TASK GOAL >> Edit the listing from its start through the line containing "Select the Price" by replacing "screenshot" with "image" everywhere in that span, leaving everything else the same, and give back only those lines.
<<<<
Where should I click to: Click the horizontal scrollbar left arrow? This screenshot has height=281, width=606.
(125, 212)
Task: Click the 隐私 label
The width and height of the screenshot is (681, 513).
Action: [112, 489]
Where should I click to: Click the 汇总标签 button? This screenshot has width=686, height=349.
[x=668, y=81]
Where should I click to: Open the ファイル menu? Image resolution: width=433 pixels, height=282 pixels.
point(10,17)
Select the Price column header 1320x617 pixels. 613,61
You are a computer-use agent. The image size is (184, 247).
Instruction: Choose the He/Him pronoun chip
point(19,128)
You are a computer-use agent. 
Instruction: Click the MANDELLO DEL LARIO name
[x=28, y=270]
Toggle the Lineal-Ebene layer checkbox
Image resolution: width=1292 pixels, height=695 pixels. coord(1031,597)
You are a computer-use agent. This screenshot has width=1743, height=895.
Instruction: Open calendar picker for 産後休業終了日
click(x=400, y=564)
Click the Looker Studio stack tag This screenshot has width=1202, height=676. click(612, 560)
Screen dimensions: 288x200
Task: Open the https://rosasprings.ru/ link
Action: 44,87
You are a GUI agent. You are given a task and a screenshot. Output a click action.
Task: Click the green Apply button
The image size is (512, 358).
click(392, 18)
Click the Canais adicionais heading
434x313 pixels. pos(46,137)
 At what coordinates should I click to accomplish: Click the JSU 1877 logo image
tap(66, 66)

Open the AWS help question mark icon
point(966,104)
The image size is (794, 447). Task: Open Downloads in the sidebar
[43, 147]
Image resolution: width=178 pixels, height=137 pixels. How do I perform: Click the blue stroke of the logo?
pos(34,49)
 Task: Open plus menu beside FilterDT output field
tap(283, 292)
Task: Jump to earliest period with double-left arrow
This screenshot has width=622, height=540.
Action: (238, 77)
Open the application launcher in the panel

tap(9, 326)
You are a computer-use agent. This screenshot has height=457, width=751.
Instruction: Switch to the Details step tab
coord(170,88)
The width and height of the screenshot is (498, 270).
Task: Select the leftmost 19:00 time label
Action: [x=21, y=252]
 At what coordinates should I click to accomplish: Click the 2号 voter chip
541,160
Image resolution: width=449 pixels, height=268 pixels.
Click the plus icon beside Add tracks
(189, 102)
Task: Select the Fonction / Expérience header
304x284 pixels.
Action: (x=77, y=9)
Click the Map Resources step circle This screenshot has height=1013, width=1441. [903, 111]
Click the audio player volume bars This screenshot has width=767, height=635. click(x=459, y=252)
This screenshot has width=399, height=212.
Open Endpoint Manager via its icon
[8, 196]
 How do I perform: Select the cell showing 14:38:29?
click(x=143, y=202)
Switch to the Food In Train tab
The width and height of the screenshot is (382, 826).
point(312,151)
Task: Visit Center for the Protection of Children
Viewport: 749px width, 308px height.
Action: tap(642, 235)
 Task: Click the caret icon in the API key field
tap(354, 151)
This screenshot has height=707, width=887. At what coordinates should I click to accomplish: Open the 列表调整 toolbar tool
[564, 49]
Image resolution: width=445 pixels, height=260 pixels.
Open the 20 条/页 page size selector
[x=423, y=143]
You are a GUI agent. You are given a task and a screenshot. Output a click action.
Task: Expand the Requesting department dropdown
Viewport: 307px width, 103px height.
>>>>
FINISHED TASK >>
Where should I click to: Click the horizontal scrollbar left arrow? This image has height=281, width=606.
(125, 212)
Task: Click the 隐私 label
The width and height of the image is (681, 513).
Action: [112, 489]
Where should I click to: Click the 汇总标签 button? This image has width=686, height=349.
[x=668, y=81]
Where should I click to: Open the ファイル menu? Image resolution: width=433 pixels, height=282 pixels.
point(10,17)
Select the Price column header 1320x617 pixels. 613,61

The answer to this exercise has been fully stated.